Entries shown:
* * * *
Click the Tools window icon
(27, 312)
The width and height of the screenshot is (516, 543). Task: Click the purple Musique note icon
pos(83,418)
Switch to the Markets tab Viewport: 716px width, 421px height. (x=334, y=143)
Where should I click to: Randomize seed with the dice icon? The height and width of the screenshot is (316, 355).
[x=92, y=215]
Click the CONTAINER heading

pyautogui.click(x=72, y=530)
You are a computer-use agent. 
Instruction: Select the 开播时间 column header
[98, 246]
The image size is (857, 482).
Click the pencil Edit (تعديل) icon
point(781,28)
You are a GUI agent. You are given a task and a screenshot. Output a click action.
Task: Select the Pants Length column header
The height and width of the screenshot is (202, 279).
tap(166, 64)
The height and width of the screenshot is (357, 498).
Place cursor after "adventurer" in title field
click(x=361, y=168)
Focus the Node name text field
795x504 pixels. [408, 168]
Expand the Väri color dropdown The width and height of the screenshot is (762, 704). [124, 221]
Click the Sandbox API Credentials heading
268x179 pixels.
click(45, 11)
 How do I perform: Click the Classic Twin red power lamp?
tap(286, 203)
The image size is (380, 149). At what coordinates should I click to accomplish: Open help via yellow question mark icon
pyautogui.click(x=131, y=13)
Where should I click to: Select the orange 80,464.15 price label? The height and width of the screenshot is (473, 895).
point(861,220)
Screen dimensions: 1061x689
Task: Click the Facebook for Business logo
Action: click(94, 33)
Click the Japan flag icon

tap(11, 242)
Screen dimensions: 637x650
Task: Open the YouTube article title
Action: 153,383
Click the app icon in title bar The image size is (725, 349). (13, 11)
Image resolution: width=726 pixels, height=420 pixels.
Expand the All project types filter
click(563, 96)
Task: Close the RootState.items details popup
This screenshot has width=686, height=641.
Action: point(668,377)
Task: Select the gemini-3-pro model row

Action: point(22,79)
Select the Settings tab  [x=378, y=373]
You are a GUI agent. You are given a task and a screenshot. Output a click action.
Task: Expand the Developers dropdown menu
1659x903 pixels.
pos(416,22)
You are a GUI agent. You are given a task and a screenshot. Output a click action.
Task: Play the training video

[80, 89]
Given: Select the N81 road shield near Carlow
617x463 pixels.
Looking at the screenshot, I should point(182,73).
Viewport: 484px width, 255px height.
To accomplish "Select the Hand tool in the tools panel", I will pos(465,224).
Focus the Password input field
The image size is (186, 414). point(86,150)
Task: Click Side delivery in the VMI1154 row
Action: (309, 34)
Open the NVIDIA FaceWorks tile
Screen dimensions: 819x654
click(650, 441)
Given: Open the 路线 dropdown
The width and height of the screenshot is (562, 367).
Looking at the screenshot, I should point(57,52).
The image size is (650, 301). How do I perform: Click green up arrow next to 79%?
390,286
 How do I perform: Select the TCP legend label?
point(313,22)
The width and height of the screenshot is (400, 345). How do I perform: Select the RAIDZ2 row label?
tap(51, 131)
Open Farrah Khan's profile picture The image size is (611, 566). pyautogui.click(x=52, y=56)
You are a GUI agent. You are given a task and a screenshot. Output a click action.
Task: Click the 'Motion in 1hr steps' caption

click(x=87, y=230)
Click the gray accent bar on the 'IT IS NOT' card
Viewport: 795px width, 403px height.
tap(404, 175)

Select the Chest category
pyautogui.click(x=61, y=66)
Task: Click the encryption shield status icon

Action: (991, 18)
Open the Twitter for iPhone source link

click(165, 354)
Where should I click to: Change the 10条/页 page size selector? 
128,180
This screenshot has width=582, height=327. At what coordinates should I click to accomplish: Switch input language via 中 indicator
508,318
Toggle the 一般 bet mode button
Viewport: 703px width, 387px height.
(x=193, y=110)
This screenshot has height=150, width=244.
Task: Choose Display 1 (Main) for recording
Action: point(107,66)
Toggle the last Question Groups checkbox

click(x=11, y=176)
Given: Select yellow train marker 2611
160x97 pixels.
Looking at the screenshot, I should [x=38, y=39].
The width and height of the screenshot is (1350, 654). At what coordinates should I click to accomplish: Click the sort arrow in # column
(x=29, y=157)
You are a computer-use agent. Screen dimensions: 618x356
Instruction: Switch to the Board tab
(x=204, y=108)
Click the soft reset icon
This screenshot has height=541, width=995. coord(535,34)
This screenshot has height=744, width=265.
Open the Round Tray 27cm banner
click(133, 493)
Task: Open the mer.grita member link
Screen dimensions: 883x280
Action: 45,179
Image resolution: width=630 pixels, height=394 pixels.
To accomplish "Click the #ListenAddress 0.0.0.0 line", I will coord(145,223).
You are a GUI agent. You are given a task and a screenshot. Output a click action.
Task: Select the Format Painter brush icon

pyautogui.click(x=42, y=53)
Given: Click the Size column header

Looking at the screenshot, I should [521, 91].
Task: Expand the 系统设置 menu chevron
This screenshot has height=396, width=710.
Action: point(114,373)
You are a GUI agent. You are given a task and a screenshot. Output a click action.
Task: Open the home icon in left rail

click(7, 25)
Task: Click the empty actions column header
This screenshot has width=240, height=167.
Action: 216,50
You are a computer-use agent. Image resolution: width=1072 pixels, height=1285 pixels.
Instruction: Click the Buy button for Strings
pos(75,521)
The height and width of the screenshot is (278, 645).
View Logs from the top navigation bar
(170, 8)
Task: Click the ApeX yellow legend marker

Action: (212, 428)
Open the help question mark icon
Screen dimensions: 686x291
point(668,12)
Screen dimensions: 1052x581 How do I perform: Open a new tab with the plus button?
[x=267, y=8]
* * * *
Scan the data for the word "menu" and copy every line where it shows up.

Solution:
Task: Expand the Developers dropdown menu
Task: Expand the 系统设置 menu chevron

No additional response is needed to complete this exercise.